By Sinan Shi, University College London, David De Roure, University of Oxford, Nikoleta Glynatsi, Cardiff University, Emma Tattershall, Science and Technology Facilities Council, Andrew Landells, University of Southampton, Chris Gutteridge, University of Southampton, Gary Leeming, University of Manchester.

This post is part of the Collaborations Workshops 2017 speed blogging series.

Challenges of understanding risks of privacy within a socially connected infrastructure are not well understood and constantly changing. Personal information can be private but still be accidentally shared by others and made available more widely. One of the largest challenges for privacy is the lack of understanding of what that data could be used for now, and as more data are collected and made available future purposes become even more difficult to predict. Often, seemingly innocuous data sets can be used to derive more private data, such as the waking times and other habits of Twitter users. Privacy regulations change, while terms and conditions around privacy are generally protective of the company collecting the data rather than the individual.

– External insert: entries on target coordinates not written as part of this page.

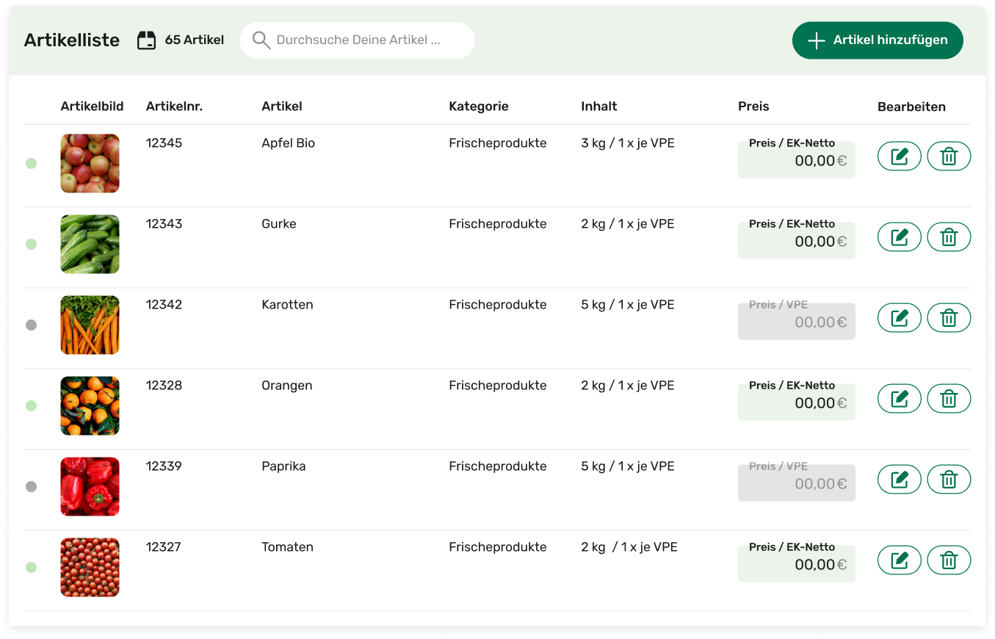Image resolution: width=995 pixels, height=639 pixels.
Task: Toggle the grey status dot for Paprika
Action: click(x=31, y=486)
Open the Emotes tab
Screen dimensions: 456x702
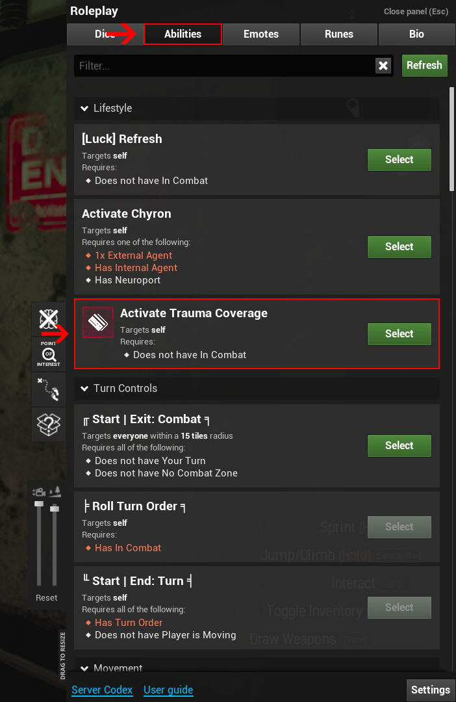(261, 34)
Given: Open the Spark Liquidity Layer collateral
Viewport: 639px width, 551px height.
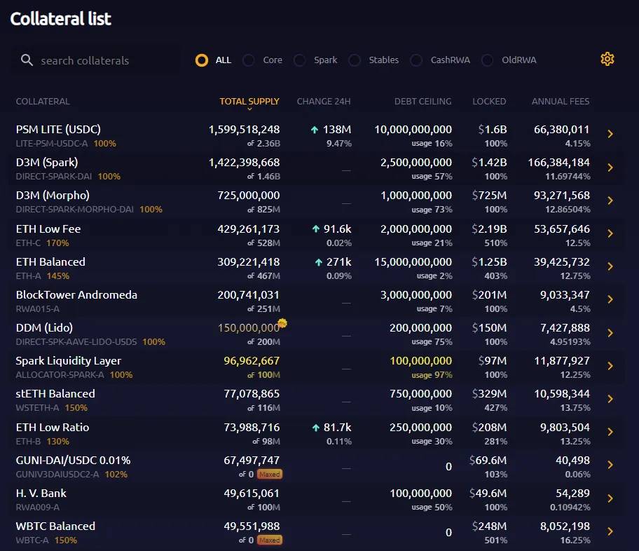Looking at the screenshot, I should click(x=70, y=361).
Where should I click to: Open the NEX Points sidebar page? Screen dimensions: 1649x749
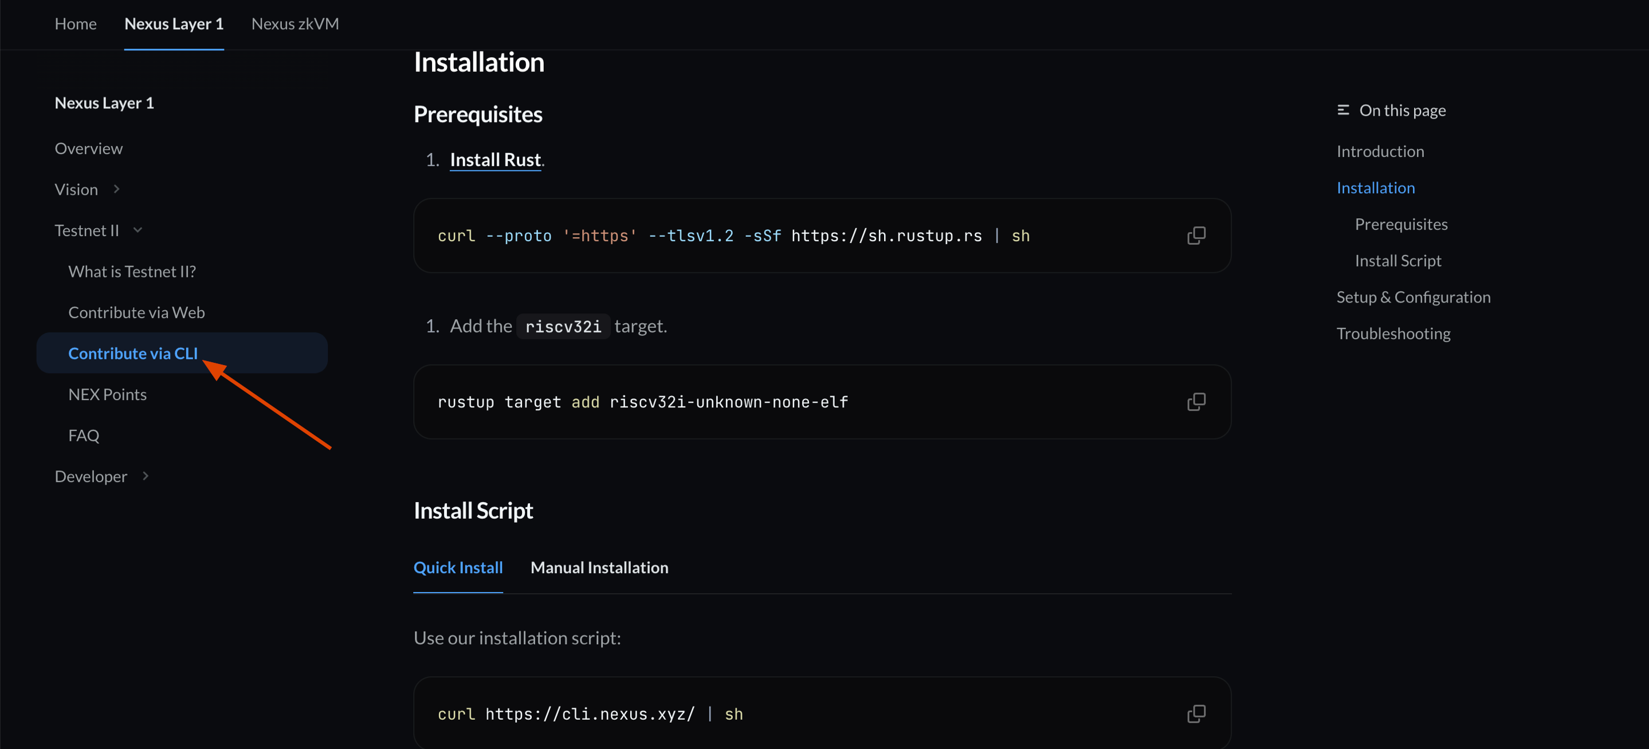(108, 394)
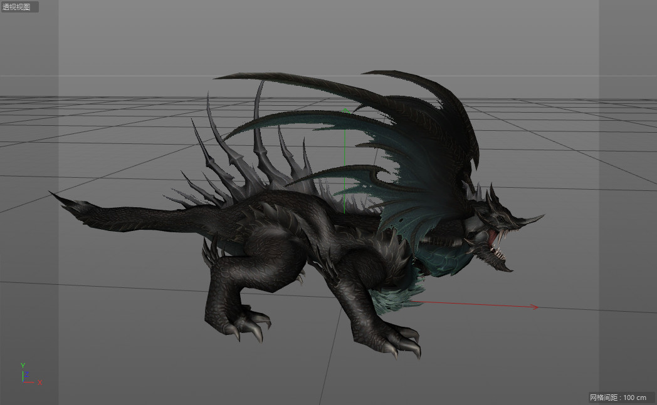Click the green Y label on the orientation axis
This screenshot has height=405, width=657.
coord(23,364)
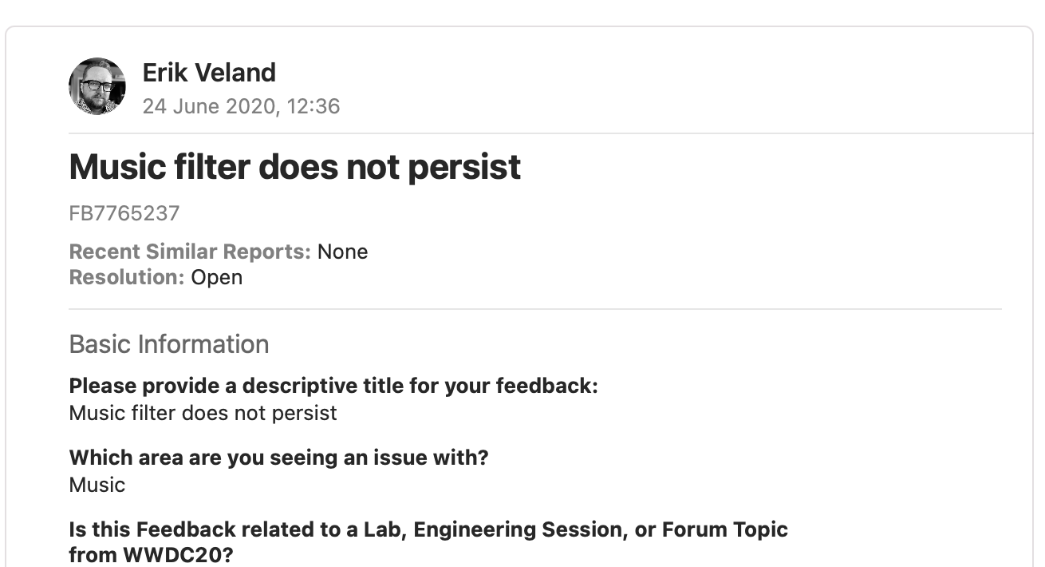Click the Music area answer

(x=97, y=486)
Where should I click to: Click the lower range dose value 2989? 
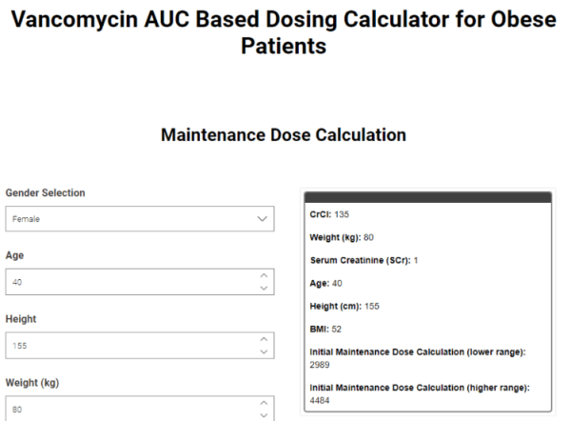320,365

The recent change in US law to permit ISPs to sell the browser histories of their customers demonstrates that what we understand now can change quickly.

 As societies and attitudes change, understanding how our data could be linked and used can be difficult. At this stage, many services come and go we do not know what data will be permanent and available, how could be linked to other data sources and impact our future. Sometimes this may be positive or negative: knowing that we grew up in an area with low air quality could affect our ability to access health insurance or it could help us to target interventions that save lives.  

When it comes to data about people, there are two types; personal data with names attached and anonymised data. While we mostly worry about and regulate the first category, the second is also of tremendous value for training machine learning and algorithms, especially by the big companies in this space such as Google and Facebook, and carries risks of re-identification when linked with more personal, public information.

With IoT, the data is often not personal and both the collection of data and the risks not always obvious. For example, flood monitoring systems could be hacked in order to modify insurance premiums or house prices and collection of images of traffic could be used to track individuals movement without consent.  

This issue is exacerbated by Internet of Things (IoT) devices as more and more data is harvested, and often people have no control over their data being collected and what it is used for. This was clearly demonstrated by the recent London Underground survey of passenger journeys derived from watching mobile phone MAC addresses travel the network. Despite being a reasonably innocuous study, there was concern amongst the travelling public that this data was being collected, and it is clear that, while this data could be used to support better design of the transport system there is also a possibility that this data could be used to support advertising decisions to generate revenue for Transport for London. Offering additional services in exchange for this data would likely be one way to start enhancing the information about individuals and increasing its value.

Linking IoT and social platforms creates new online structures that enable and mediate social, economic and cultural interactions on a large scale. Originally an optional extra, platforms now mediate everyday life for many citizens, and yet people are not afforded the same agency and rights that they expect in the "real world", while the platform providers may profit disproportionately from the collective value. With IoT and AI, we anticipate social platforms extending to human-machine collectives at greater scale and with greater automation. Questions of how an ecosystem of different IoT-enabled platforms can afford trust and choice and how we can ensure public oversight and regulation of this data may already be too late: The convenience of free services is accepted in exchange for an unknown future.

However, it is fair to recognise that the Open Data and IoT communities, whether commercial or voluntary, do understand the need for trust and, learning from the experience of the internet and social media, that the impact of the loss of trust can be hugely impactful. The NHS care.data programme, with the stated purpose of bringing together data from across the NHS to support improvement in care, floundered through being unable to properly demonstrate how it can be trusted as a solution. Conversely, solutions such as the Estonian government’s use of blockchain as a public audit of all uses of citizen data has enabled an environment where all aspects of government can be managed digitally. Standards for demonstrating trust and permission will be essential for the IoT and Open Data communities.

 Finally we note that this is an evolving topic that will change and adapt as more is understood about the effects data sharing and IoT will have on social behaviours: Uber drivers use the passenger app to recover their agency as drivers, homeowners leave crime unreported or block sensor readings which may affect property values, alternate devices are used to hide locations and behaviours. Humans are creative and subversive, and machines will reflect this ability as they become further integrated into our lives.